Task brief ▸
Exact duplicates of all the records are needed.

Provided material Start Marker

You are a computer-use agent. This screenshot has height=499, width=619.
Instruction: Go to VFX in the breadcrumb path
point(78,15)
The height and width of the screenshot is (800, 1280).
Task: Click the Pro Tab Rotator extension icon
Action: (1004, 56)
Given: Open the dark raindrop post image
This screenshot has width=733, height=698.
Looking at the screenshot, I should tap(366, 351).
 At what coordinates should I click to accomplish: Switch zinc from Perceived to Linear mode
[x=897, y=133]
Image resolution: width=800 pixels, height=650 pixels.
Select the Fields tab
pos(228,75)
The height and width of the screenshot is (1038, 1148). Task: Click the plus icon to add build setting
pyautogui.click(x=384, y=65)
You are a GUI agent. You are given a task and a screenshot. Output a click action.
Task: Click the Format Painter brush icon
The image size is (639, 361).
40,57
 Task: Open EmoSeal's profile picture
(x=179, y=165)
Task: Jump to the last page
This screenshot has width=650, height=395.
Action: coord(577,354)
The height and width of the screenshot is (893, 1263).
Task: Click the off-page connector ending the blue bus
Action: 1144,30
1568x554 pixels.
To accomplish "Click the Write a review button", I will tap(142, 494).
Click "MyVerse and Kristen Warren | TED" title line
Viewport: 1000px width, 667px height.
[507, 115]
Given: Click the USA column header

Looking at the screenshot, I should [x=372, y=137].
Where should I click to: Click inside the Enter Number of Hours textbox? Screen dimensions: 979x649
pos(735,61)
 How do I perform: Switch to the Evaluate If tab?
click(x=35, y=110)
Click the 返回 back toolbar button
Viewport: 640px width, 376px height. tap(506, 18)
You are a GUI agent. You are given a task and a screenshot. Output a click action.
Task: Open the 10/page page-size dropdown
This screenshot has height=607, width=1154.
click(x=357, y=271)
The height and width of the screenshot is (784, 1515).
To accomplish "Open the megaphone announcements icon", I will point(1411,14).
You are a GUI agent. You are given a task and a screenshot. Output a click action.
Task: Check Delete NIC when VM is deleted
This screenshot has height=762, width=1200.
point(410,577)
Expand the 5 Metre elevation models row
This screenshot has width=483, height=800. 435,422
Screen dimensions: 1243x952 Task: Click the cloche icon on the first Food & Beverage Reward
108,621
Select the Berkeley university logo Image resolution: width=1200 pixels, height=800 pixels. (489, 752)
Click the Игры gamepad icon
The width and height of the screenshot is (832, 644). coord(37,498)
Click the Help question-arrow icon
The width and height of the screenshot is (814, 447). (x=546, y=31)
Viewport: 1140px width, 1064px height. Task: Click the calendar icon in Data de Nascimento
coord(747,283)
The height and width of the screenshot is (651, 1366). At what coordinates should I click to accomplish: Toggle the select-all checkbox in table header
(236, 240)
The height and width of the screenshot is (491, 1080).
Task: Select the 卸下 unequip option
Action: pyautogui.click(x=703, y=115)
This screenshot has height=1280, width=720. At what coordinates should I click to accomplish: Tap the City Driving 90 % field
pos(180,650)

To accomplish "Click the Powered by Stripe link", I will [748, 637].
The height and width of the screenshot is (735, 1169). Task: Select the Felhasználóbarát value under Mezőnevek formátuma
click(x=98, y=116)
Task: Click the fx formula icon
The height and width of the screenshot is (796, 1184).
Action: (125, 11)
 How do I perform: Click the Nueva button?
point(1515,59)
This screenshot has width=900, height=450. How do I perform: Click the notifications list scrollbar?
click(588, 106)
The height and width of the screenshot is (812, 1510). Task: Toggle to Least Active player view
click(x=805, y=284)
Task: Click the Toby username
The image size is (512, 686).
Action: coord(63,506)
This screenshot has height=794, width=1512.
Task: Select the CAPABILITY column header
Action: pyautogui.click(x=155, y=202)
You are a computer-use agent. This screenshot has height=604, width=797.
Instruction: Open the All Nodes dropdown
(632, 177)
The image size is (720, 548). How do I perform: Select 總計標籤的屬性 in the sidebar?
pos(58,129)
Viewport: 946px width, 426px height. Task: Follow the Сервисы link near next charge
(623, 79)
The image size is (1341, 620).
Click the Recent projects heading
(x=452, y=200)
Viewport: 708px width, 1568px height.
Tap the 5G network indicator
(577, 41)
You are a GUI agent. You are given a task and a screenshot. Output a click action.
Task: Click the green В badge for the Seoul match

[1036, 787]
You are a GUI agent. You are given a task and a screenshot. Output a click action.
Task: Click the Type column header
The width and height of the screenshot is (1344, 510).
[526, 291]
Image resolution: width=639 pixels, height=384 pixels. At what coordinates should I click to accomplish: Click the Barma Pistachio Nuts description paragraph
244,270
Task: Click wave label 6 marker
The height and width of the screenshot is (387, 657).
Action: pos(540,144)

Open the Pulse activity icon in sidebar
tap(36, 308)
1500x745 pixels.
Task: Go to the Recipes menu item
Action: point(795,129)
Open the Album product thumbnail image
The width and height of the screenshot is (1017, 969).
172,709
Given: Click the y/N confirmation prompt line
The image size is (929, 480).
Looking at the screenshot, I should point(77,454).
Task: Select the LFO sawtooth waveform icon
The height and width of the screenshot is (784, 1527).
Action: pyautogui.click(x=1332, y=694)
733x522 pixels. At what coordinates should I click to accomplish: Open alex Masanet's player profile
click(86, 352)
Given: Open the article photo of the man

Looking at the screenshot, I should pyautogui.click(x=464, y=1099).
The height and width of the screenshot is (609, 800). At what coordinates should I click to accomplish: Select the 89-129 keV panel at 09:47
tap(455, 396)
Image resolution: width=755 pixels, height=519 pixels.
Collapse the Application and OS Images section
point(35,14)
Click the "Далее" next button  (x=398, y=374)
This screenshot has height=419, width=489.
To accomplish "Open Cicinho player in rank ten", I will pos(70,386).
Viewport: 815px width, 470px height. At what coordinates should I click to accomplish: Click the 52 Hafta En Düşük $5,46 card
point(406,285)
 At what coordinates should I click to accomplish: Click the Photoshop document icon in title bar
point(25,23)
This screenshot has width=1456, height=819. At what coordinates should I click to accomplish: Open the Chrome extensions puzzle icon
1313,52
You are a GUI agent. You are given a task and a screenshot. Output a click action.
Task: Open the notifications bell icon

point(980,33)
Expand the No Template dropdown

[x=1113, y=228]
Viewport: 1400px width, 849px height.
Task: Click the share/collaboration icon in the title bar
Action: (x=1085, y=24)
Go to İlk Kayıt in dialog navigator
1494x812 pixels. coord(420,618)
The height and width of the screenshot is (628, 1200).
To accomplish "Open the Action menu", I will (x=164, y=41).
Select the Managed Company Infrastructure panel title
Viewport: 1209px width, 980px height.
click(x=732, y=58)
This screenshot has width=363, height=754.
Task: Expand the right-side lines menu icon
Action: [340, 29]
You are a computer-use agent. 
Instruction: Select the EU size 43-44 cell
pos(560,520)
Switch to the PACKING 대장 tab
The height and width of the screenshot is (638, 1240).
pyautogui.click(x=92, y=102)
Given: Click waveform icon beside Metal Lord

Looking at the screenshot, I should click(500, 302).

Provided material End Marker

Answer space ▸
You are a computer-use agent. This screenshot has height=499, width=619.
Instruction: Go to VFX in the breadcrumb path
point(78,15)
The height and width of the screenshot is (800, 1280).
Task: Click the Pro Tab Rotator extension icon
Action: (1004, 56)
Given: Open the dark raindrop post image
This screenshot has width=733, height=698.
Looking at the screenshot, I should tap(366, 351).
 At what coordinates should I click to accomplish: Switch zinc from Perceived to Linear mode
[x=897, y=133]
Image resolution: width=800 pixels, height=650 pixels.
Select the Fields tab
pos(228,75)
The height and width of the screenshot is (1038, 1148). Task: Click the plus icon to add build setting
pyautogui.click(x=384, y=65)
You are a GUI agent. You are given a task and a screenshot. Output a click action.
Task: Click the Format Painter brush icon
The image size is (639, 361).
40,57
 Task: Open EmoSeal's profile picture
(x=179, y=165)
Task: Jump to the last page
This screenshot has width=650, height=395.
Action: coord(577,354)
The height and width of the screenshot is (893, 1263).
Task: Click the off-page connector ending the blue bus
Action: 1144,30
1568x554 pixels.
To accomplish "Click the Write a review button", I will tap(142, 494).
Click "MyVerse and Kristen Warren | TED" title line
Viewport: 1000px width, 667px height.
[507, 115]
Given: Click the USA column header

Looking at the screenshot, I should [x=372, y=137].
Where should I click to: Click inside the Enter Number of Hours textbox? Screen dimensions: 979x649
pos(735,61)
 How do I perform: Switch to the Evaluate If tab?
click(x=35, y=110)
Click the 返回 back toolbar button
Viewport: 640px width, 376px height. tap(506, 18)
You are a GUI agent. You are given a task and a screenshot. Output a click action.
Task: Open the 10/page page-size dropdown
This screenshot has height=607, width=1154.
click(x=357, y=271)
The height and width of the screenshot is (784, 1515).
To accomplish "Open the megaphone announcements icon", I will point(1411,14).
You are a GUI agent. You are given a task and a screenshot. Output a click action.
Task: Check Delete NIC when VM is deleted
This screenshot has height=762, width=1200.
point(410,577)
Expand the 5 Metre elevation models row
This screenshot has width=483, height=800. 435,422
Screen dimensions: 1243x952 Task: Click the cloche icon on the first Food & Beverage Reward
108,621
Select the Berkeley university logo Image resolution: width=1200 pixels, height=800 pixels. (489, 752)
Click the Игры gamepad icon
The width and height of the screenshot is (832, 644). coord(37,498)
Click the Help question-arrow icon
The width and height of the screenshot is (814, 447). (x=546, y=31)
Viewport: 1140px width, 1064px height. Task: Click the calendar icon in Data de Nascimento
coord(747,283)
The height and width of the screenshot is (651, 1366). At what coordinates should I click to accomplish: Toggle the select-all checkbox in table header
(236, 240)
The height and width of the screenshot is (491, 1080).
Task: Select the 卸下 unequip option
Action: pyautogui.click(x=703, y=115)
This screenshot has height=1280, width=720. At what coordinates should I click to accomplish: Tap the City Driving 90 % field
pos(180,650)

To accomplish "Click the Powered by Stripe link", I will [748, 637].
The height and width of the screenshot is (735, 1169). Task: Select the Felhasználóbarát value under Mezőnevek formátuma
click(x=98, y=116)
Task: Click the fx formula icon
The height and width of the screenshot is (796, 1184).
Action: (125, 11)
 How do I perform: Click the Nueva button?
point(1515,59)
This screenshot has width=900, height=450. How do I perform: Click the notifications list scrollbar?
click(588, 106)
The height and width of the screenshot is (812, 1510). Task: Toggle to Least Active player view
click(x=805, y=284)
Task: Click the Toby username
The image size is (512, 686).
Action: coord(63,506)
This screenshot has height=794, width=1512.
Task: Select the CAPABILITY column header
Action: pyautogui.click(x=155, y=202)
You are a computer-use agent. This screenshot has height=604, width=797.
Instruction: Open the All Nodes dropdown
(632, 177)
The image size is (720, 548). How do I perform: Select 總計標籤的屬性 in the sidebar?
pos(58,129)
Viewport: 946px width, 426px height. Task: Follow the Сервисы link near next charge
(623, 79)
The image size is (1341, 620).
Click the Recent projects heading
(x=452, y=200)
Viewport: 708px width, 1568px height.
Tap the 5G network indicator
(577, 41)
You are a GUI agent. You are given a task and a screenshot. Output a click action.
Task: Click the green В badge for the Seoul match

[1036, 787]
You are a GUI agent. You are given a task and a screenshot. Output a click action.
Task: Click the Type column header
The width and height of the screenshot is (1344, 510).
[526, 291]
Image resolution: width=639 pixels, height=384 pixels. At what coordinates should I click to accomplish: Click the Barma Pistachio Nuts description paragraph
244,270
Task: Click wave label 6 marker
The height and width of the screenshot is (387, 657).
Action: pos(540,144)

Open the Pulse activity icon in sidebar
tap(36, 308)
1500x745 pixels.
Task: Go to the Recipes menu item
Action: point(795,129)
Open the Album product thumbnail image
The width and height of the screenshot is (1017, 969).
172,709
Given: Click the y/N confirmation prompt line
The image size is (929, 480).
Looking at the screenshot, I should point(77,454).
Task: Select the LFO sawtooth waveform icon
The height and width of the screenshot is (784, 1527).
Action: pyautogui.click(x=1332, y=694)
733x522 pixels. At what coordinates should I click to accomplish: Open alex Masanet's player profile
click(86, 352)
Given: Open the article photo of the man

Looking at the screenshot, I should pyautogui.click(x=464, y=1099).
The height and width of the screenshot is (609, 800). At what coordinates should I click to accomplish: Select the 89-129 keV panel at 09:47
tap(455, 396)
Image resolution: width=755 pixels, height=519 pixels.
Collapse the Application and OS Images section
point(35,14)
Click the "Далее" next button  (x=398, y=374)
This screenshot has height=419, width=489.
To accomplish "Open Cicinho player in rank ten", I will pos(70,386).
Viewport: 815px width, 470px height. At what coordinates should I click to accomplish: Click the 52 Hafta En Düşük $5,46 card
point(406,285)
 At what coordinates should I click to accomplish: Click the Photoshop document icon in title bar
point(25,23)
This screenshot has width=1456, height=819. At what coordinates should I click to accomplish: Open the Chrome extensions puzzle icon
1313,52
You are a GUI agent. You are given a task and a screenshot. Output a click action.
Task: Open the notifications bell icon

point(980,33)
Expand the No Template dropdown

[x=1113, y=228]
Viewport: 1400px width, 849px height.
Task: Click the share/collaboration icon in the title bar
Action: (x=1085, y=24)
Go to İlk Kayıt in dialog navigator
1494x812 pixels. coord(420,618)
The height and width of the screenshot is (628, 1200).
To accomplish "Open the Action menu", I will (x=164, y=41).
Select the Managed Company Infrastructure panel title
Viewport: 1209px width, 980px height.
click(x=732, y=58)
This screenshot has width=363, height=754.
Task: Expand the right-side lines menu icon
Action: [340, 29]
You are a computer-use agent. 
Instruction: Select the EU size 43-44 cell
pos(560,520)
Switch to the PACKING 대장 tab
The height and width of the screenshot is (638, 1240).
pyautogui.click(x=92, y=102)
Given: Click waveform icon beside Metal Lord

Looking at the screenshot, I should click(500, 302).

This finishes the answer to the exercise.